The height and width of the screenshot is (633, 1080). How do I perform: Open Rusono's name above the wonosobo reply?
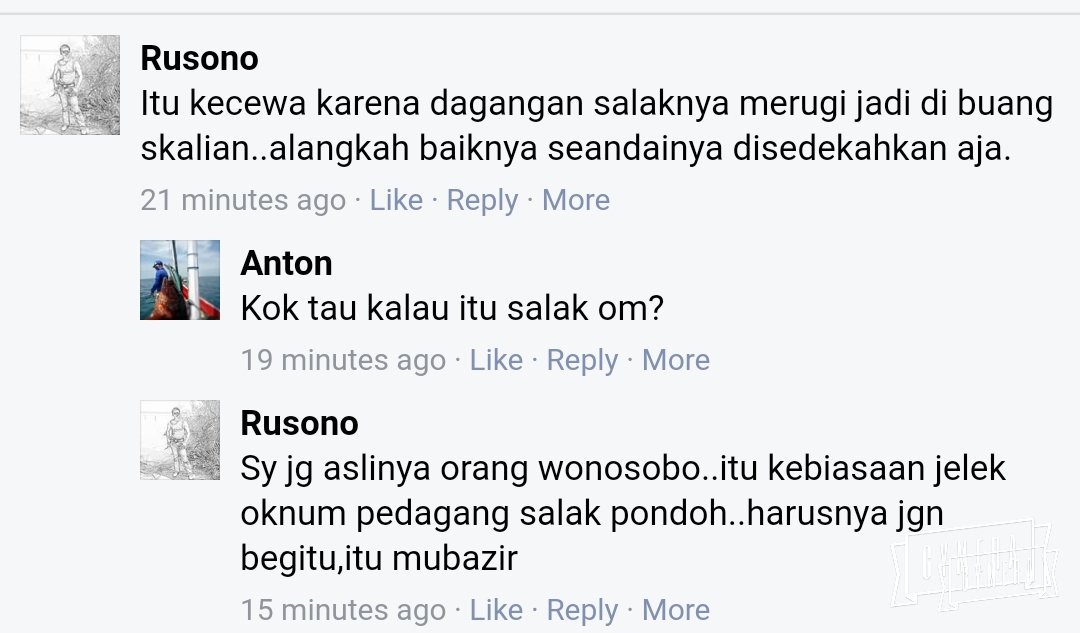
==
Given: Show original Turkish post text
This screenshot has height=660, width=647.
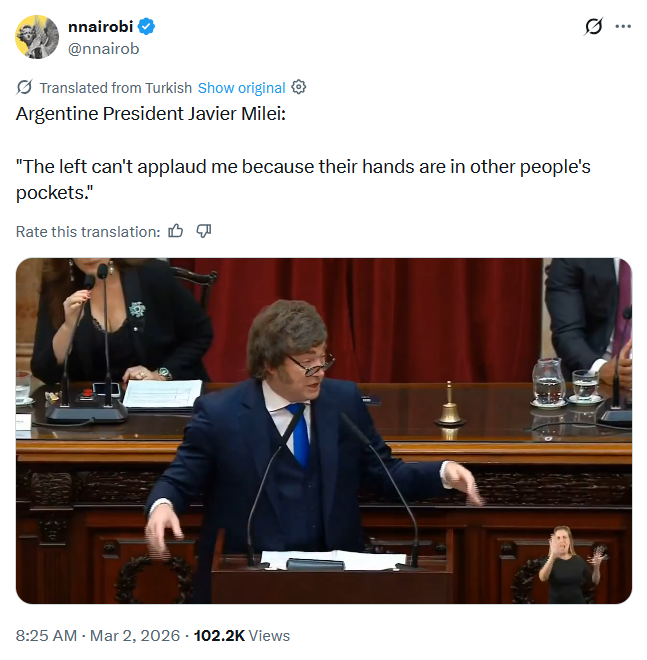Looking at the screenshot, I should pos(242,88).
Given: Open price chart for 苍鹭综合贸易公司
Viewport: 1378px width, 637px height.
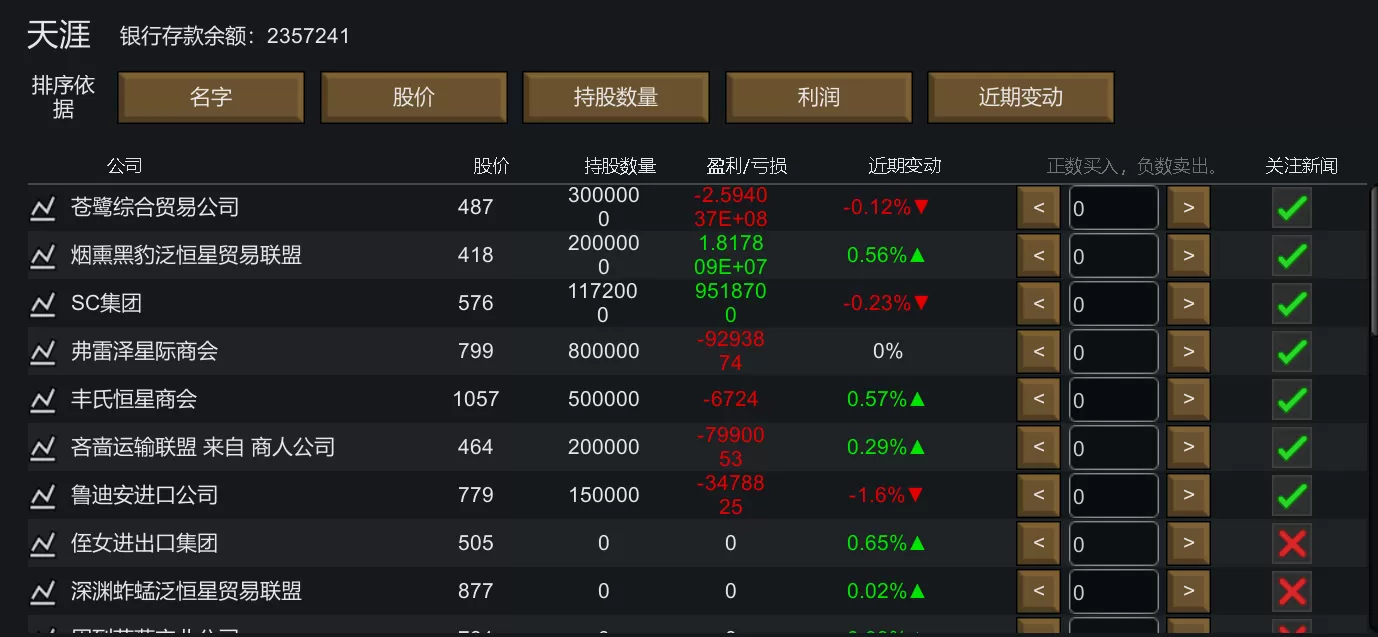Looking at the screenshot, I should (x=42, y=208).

▶ [Exercise description] If a line in the material above contains the word "Given", it counts; give only the number of such lines.

▶ [Task answer] 2